Using Contractor Performance Information to Make Decisions

Performance information is useful—if it influences government decisions. These decisions are principally of two types: managing poor-performing contractors and making future determinations about contracting. Many governments deal with poor-performing contractors by providing technical assistance that helps them—for example, modifying internal operating systems and record keeping systems. The government then monitors the contractor’s performance to determine if there has been improvement.

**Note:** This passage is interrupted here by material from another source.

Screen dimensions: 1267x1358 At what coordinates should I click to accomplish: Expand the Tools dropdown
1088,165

A contractor’s past performance should be one of the primary considerations when a government makes future contracting decisions, though other factors (such as competition from other vendors) may influence whether a contractor is retained for a new term. The re-contracting determination is one of the most important reasons for holding government accountable for its policies. Poor-performing contractors that have been given an opportunity, but have failed, to improve their performance undermine the reasons for outsourcing a government function—reduced costs and increased quality. When government does not react appropriately to negative performance information, it is not demonstrating accountability to its citizens in the use of tax dollars.

Conclusion

Contracting for services by state and local governments has become an increasingly important government function. This trend will probably continue, based on the conviction that contracting, through the market and competition, will allow government to reduce the costs and increase the quality of the services it provides.

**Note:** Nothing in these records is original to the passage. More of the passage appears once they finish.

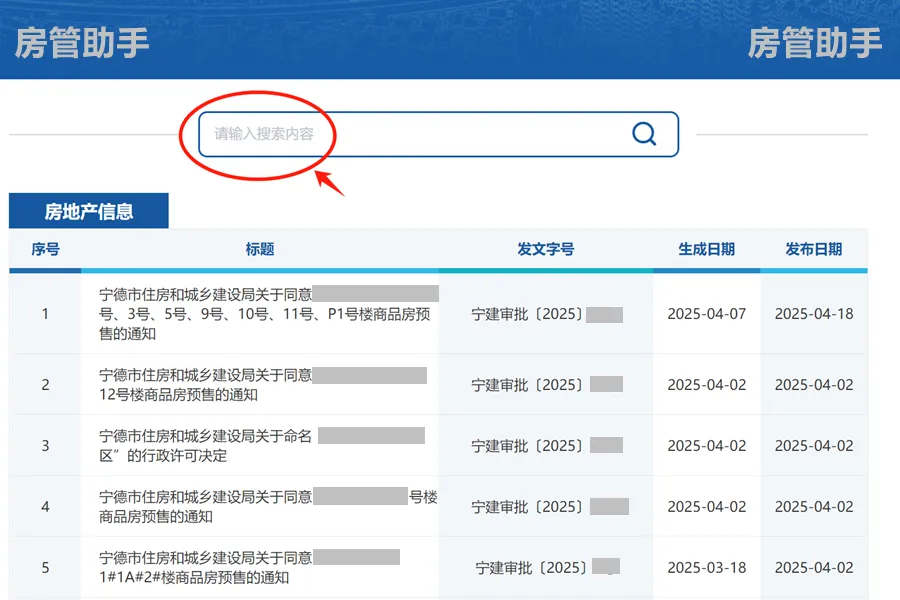Screen dimensions: 900x600
Task: Click the 序号 column header
Action: point(45,249)
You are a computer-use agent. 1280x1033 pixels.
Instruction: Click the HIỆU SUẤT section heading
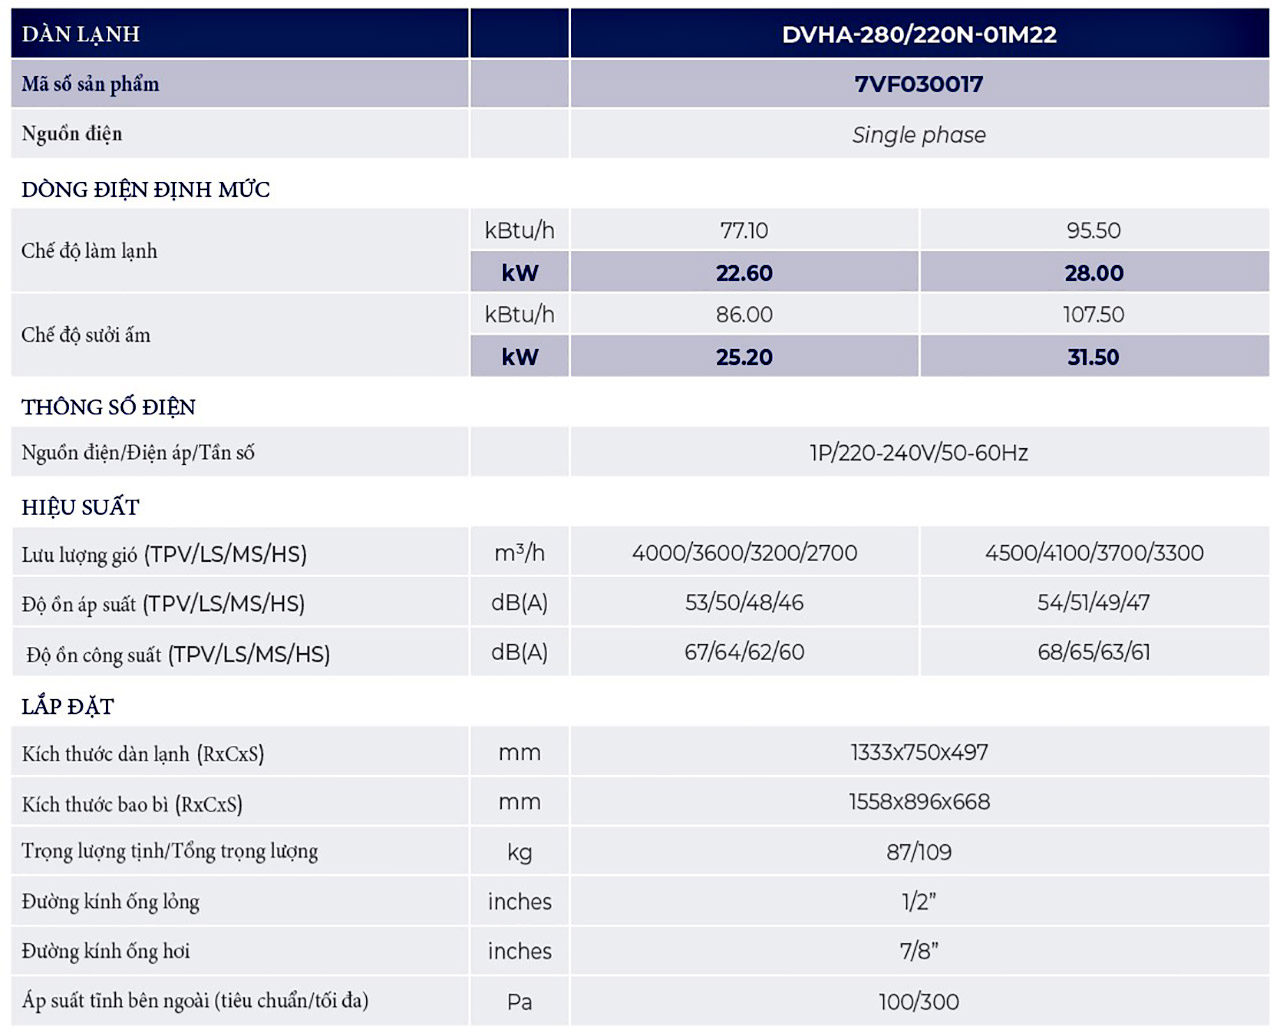coord(80,507)
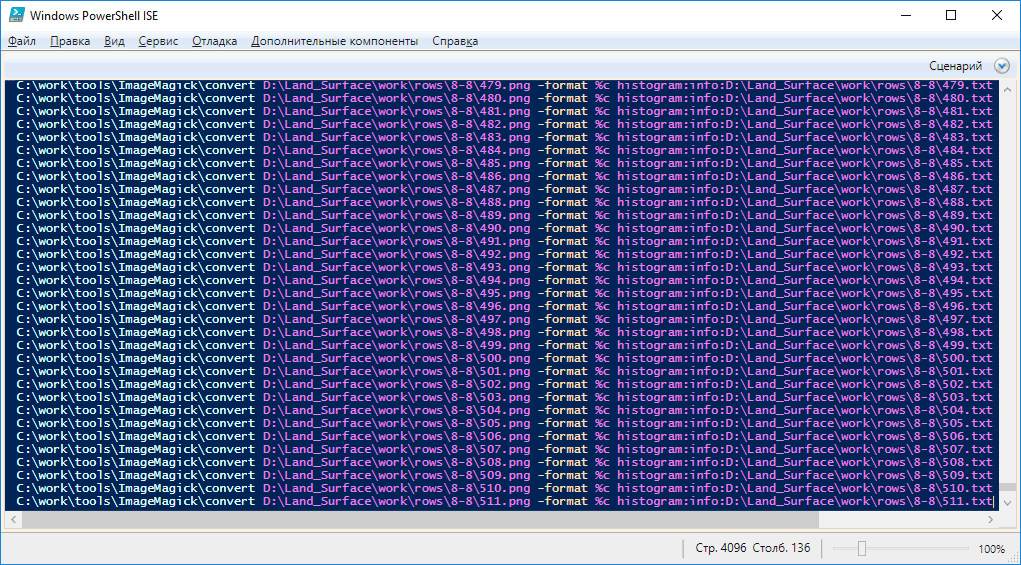
Task: Open the Сервис menu
Action: [x=158, y=41]
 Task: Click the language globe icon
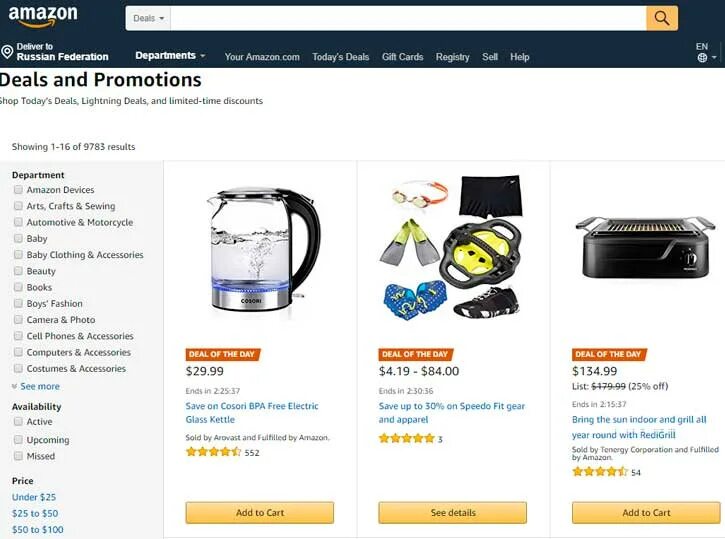click(702, 58)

The question at this juncture is: How can government perform the contracting function to ensure the best outcome for its citizens? The six elements of contracting described in this chapter represent a holistic approach to contracting that requires sufficient attention and resources from government. This is especially true for three elements: contract administration, measuring contractor performance, and using performance information to make future contracting decisions. Government will achieve its goals and be more accountable to citizens to the extent that it focuses on these essential elements.

Discussion Questions

  1. What should be the pivotal drivers of the make-or-buy decision?

  2. How can the contract document serve as an accountability tool for program service specialists?

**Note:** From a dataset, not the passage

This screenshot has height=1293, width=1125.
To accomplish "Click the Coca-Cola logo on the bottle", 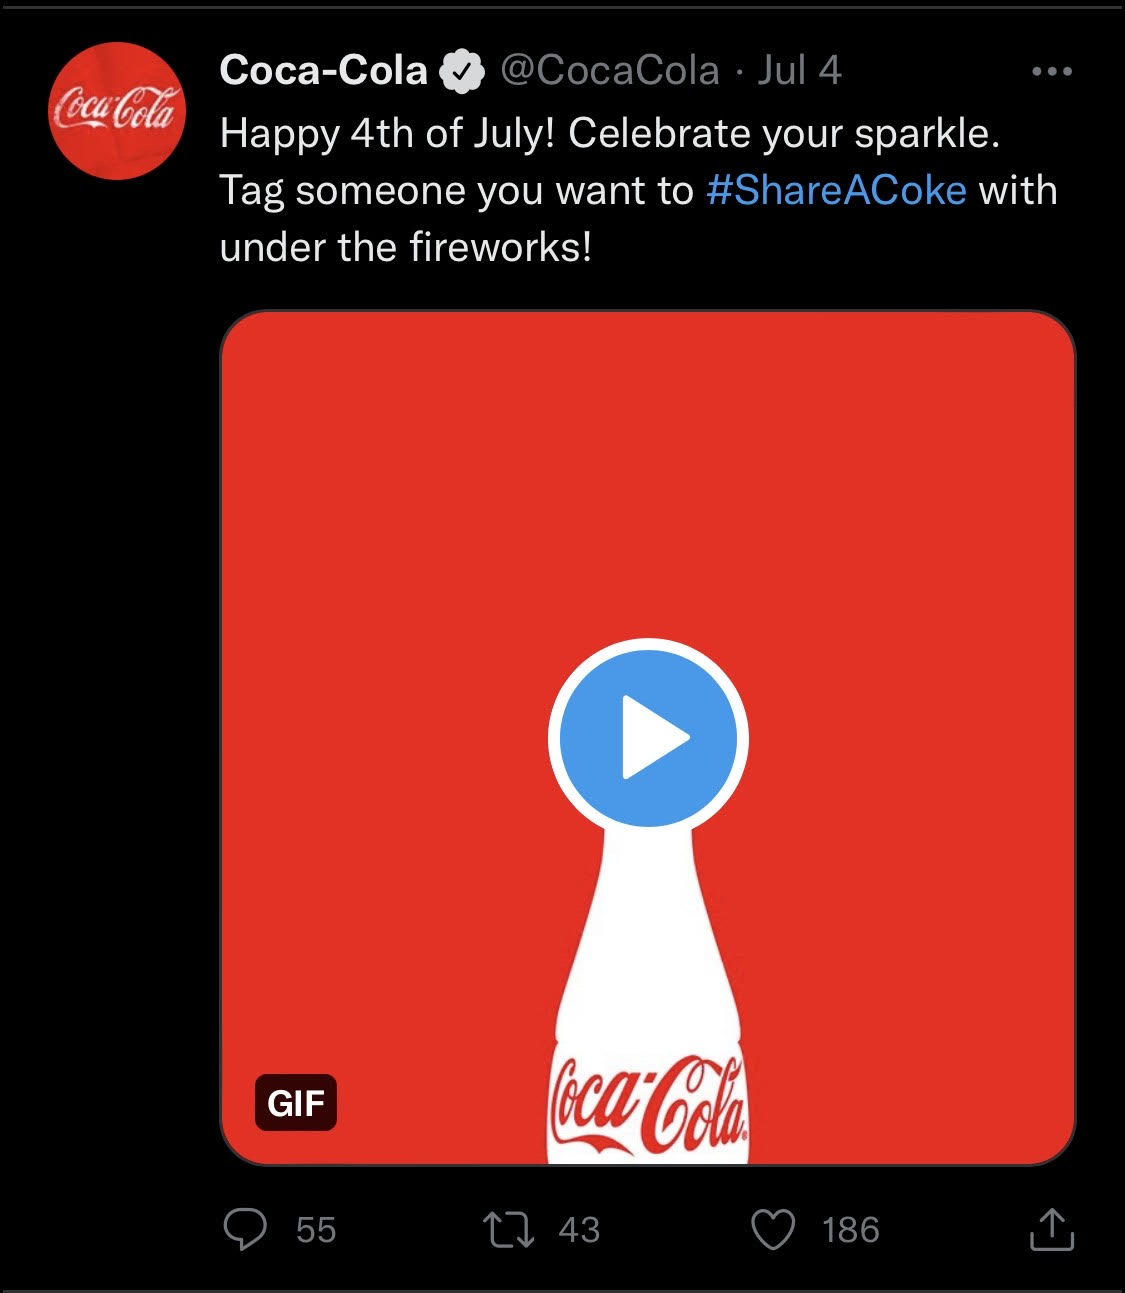I will [648, 1104].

  3. What strategic management elements are involved in soliciting and selecting contractors?

  4. What key elements are involved in evaluating contractor performance and using contractor performance information?

  5. How can government perform the contracting function in a way that ensures the best outcome for citizens?

Recommended Resources

American Federation of State, County and Municipal Employees and AFL-CIO. “Passing the Bucks: The Contracting Out of Public Services.” Washington, D.C., 1984.

Ascher, Carol, Norm Fruchter, and Robert Berne. Hard Lessons: Public Schools and Privatization. New York: Twentieth Century Fund, 1996.

Brecher, Charles, and Sheila Spiezo. Privatization and Public Hospitals. New York: Twentieth Century Fund, 1995.

Cohen, Steven, and William Eimicke. The Responsible Contract Manager: Protecting the Public Interest in an Outsourced World. Washington, D.C.: Georgetown University Press, 2008.

Cooper, Phillip. Governing by Contract: Challenges and Opportunities for Public Managers. Washington, D.C.: CQ Press, 2003.

Curry, William Sims. Contracting for Services in State and Local Government Agencies. Boca Raton, FL: CRC Press, 2009.

Donahue, John. The Privatization Decision: Public Ends, Private Means. New York: Basic Books, 1989.

Goldsmith, Stephen. The Twenty-First Century City: Resurrecting Urban America. Lanham, MD: Rowman & Litchfield Publishers, 1999.

Savas, E. S. Privatization in the City: Successes, Failures, Lessons. Washington, D.C.: CQ Press, 2005.

Savas, E. S. Privatization and Public-Private Partnerships. New York: Seven Bridges Press, 2000.

Sclar, Elliott. You Don’t Always Get What You Pay For: The Economics of Privatization. Ithaca, NY: Cornell University Press, 2000.

Smith, Steven, and Michael Lipsky. Nonprofits for Hire: The Welfare State in the Age of Contracting. Cambridge, MA: Harvard University Press, 1993.